"data-to"spacy" does not sentencize text based on custom sentencizer.


Following Ines' code example here: https://support.prodi.gy/t/adding-custom-attribute-to-doc-having-ner-use-attribute/356/6, I tried to create a custom sentencizer to deal with bullet points "•".

So I added a "custom_sentencizer" to the pipeline in meta.json and modified the model package's __init__.py as follows:

# coding: utf8
from __future__ import unicode_literals

from pathlib import Path
from spacy.util import load_model_from_init_py, get_model_meta
from spacy.language import Language

__version__ = get_model_meta(Path(__file__).parent)['version']

def load(**overrides):
    Language.factories['custom_sentencizer'] = lambda nlp, **cfg: CustomSentencizer(nlp, **cfg)
    return load_model_from_init_py(__file__, **overrides)

class CustomtSentencizer(object):
    name = 'custom_sentencizer'

    def __init__(self, nlp, **cfg):
        self.model = nlp

    def __call__(self, doc):
        for i, token in enumerate(doc[:-3]):
            if token.text == '•':
                doc[i].is_sent_start = True
                doc[i+1].is_sent_start = False
        return doc

Then I packaged it into en_custom and pip installed the tar.gz file.
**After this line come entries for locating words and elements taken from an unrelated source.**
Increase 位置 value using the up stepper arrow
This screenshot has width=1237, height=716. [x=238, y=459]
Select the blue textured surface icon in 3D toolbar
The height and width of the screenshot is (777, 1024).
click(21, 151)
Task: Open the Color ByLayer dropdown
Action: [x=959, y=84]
However, after I annotated this test.jsonl file

{"text":"• This is sentence 1 • This is sentence 2"}


prodigy ner.manual test en_custom ./test.jsonl 

and converted to spaCy's JSON format via

prodigy data-to-spacy test_spacy.json --ner test

the text was not sentencized in the output JSON file i.e. there was still only 1 sentence under "sentences".

May I know what am I doing wrongly?

P.S. My en_custom model could sentencize the "text" above properly when I tried it on Jupyter Notebook.

Hi! It looks like you've done everything correctly in terms of setting up and packaging your sentencizer :slightly_smiling_face:

It looks like you've hit an interesting edge case here in data-to-spacy: the recipe currently uses a blank model with the default sentencizer to process the examples (mainly tokenization and sentence segmentation). ner.manual doesn't segment any sentences and just show you whatever you stream in – so you'll want to use your custom sentencizer when you conver the data for spaCy.

The easiest workaround for now would be to find the location of your Prodigy installation (you can run prodigy stats to get the path) and then open prodigy/recipes/train.py and find the data_to_spacy recipe function. You can then modify the calls to spacy.blank(lang) and nlp.add_pipe (first few lines) and either hard-code your model, or change it to spacy.load and remove the default sentencizer if you want to be able to pass in a model name instead of just a language code via --lang.

I'll try to think of a good way to solve this in a general-purpose way :thinking: I think just allowing a custom base model for tokenization and sentence segmentation instead of just a base language should work fine.

Just released Prodigy v1.10, which allows a --base-model argument on the data-to-spacy recipe. Ideally, you'd still have to call your component sentencizer so it's not disabled when the Doc objects are created (or perform your segmentation in the tokenizer). I'd love to resolve this as well, but this would require some deeper refactoring.